## DATA SHOWN

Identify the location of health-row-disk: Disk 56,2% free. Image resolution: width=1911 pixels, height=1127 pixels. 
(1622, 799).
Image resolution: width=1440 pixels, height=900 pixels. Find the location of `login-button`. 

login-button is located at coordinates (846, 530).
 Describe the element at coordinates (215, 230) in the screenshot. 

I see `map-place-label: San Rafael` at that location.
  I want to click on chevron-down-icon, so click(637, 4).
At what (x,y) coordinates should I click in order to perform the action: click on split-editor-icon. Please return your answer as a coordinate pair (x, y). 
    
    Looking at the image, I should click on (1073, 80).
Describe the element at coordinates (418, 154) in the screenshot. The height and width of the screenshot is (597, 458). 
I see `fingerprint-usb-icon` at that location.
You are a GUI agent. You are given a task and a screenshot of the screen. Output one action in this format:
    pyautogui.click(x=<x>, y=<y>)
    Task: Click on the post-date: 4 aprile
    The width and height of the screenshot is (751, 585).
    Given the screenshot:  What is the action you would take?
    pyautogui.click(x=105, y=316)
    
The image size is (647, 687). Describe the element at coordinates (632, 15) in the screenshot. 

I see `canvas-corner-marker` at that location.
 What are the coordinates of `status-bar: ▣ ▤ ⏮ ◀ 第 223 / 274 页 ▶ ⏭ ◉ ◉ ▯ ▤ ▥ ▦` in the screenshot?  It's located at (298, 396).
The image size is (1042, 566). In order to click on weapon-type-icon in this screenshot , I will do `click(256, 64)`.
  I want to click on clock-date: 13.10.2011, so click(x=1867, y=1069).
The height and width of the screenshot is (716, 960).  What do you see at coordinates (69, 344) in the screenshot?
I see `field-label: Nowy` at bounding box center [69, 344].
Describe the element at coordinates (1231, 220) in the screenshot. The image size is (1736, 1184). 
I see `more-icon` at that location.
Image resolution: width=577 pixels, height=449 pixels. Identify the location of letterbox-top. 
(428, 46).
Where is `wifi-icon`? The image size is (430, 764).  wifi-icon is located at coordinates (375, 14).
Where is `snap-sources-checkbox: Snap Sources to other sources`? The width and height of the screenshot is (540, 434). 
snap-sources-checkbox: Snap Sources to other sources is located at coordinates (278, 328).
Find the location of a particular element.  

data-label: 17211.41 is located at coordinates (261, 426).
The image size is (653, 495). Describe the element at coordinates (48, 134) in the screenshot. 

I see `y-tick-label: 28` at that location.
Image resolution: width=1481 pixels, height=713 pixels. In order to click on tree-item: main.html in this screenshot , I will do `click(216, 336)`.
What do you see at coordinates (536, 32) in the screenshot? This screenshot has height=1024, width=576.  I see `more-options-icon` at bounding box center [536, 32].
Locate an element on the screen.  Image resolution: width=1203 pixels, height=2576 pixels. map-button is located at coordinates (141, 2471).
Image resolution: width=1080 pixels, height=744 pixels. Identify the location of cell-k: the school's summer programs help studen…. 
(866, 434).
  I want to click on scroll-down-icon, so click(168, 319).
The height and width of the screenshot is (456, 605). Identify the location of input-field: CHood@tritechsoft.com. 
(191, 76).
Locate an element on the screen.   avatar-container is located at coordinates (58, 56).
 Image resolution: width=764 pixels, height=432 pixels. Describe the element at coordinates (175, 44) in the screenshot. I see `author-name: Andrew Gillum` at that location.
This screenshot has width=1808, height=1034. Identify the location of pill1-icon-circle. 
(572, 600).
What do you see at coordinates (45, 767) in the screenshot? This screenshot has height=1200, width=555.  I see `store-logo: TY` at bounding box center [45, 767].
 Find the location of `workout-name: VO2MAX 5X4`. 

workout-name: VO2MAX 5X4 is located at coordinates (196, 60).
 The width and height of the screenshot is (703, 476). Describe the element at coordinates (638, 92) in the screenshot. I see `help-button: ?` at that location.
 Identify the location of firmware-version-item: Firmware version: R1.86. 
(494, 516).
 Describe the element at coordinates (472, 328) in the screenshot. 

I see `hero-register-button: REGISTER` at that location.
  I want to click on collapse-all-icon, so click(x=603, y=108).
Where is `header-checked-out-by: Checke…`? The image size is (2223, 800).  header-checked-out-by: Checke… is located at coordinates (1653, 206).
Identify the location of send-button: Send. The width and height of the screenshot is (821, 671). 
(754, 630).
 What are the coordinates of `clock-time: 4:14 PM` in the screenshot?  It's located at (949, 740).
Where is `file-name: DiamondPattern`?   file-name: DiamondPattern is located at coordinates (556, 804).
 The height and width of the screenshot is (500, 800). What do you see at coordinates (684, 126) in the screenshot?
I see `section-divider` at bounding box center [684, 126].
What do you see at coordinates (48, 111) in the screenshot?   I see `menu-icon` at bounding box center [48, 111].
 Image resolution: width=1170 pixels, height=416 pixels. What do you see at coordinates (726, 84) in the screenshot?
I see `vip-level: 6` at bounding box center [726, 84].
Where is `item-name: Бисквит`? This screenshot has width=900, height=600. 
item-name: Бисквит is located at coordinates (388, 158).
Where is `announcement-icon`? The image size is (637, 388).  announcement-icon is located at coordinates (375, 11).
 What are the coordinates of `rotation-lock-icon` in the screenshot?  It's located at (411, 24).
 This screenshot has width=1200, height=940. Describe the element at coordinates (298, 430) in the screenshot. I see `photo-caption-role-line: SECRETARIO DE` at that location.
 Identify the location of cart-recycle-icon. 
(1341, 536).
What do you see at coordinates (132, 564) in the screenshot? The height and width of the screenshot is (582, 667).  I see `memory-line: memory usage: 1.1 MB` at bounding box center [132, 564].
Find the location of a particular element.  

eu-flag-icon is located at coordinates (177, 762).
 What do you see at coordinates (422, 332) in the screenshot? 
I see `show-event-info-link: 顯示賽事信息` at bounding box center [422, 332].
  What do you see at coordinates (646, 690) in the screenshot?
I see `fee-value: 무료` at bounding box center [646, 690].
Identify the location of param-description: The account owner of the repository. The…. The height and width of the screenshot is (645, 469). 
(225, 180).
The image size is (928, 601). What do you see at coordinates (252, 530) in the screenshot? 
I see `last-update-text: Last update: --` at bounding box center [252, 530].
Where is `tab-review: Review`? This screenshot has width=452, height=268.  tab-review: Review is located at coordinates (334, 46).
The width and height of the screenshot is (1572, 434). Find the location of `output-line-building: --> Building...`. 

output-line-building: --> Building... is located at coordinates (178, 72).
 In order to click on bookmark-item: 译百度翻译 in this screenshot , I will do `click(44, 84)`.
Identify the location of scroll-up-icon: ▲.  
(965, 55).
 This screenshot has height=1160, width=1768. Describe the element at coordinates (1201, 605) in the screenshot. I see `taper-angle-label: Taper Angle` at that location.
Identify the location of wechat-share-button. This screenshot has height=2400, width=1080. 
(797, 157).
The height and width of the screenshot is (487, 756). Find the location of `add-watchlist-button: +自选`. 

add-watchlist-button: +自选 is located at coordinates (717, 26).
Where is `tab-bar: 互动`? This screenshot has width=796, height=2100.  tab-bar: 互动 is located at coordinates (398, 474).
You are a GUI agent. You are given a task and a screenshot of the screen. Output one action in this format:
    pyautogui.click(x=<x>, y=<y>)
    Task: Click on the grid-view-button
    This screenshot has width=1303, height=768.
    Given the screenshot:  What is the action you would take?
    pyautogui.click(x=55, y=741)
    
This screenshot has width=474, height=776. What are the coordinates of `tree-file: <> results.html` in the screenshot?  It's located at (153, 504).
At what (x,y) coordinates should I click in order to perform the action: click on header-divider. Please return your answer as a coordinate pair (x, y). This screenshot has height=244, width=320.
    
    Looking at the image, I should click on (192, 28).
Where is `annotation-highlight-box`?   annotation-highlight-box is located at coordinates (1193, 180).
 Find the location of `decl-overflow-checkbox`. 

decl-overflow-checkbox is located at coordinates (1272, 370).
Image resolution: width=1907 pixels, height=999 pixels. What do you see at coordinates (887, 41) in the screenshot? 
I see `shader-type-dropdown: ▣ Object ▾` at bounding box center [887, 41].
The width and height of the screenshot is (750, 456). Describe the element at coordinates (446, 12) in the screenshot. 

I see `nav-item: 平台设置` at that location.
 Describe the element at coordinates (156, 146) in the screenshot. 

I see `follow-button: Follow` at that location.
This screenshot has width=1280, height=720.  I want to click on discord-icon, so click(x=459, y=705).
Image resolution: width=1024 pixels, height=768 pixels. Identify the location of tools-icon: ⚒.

## TO-DO ITEM
Repeat the rows above from the line with "The image size is (647, 687)." up to and including the line with "center [69, 344].".

## REPLY
The image size is (647, 687). Describe the element at coordinates (632, 15) in the screenshot. 

I see `canvas-corner-marker` at that location.
 What are the coordinates of `status-bar: ▣ ▤ ⏮ ◀ 第 223 / 274 页 ▶ ⏭ ◉ ◉ ▯ ▤ ▥ ▦` in the screenshot?  It's located at (298, 396).
The image size is (1042, 566). In order to click on weapon-type-icon in this screenshot , I will do `click(256, 64)`.
  I want to click on clock-date: 13.10.2011, so click(x=1867, y=1069).
The height and width of the screenshot is (716, 960).  What do you see at coordinates (69, 344) in the screenshot?
I see `field-label: Nowy` at bounding box center [69, 344].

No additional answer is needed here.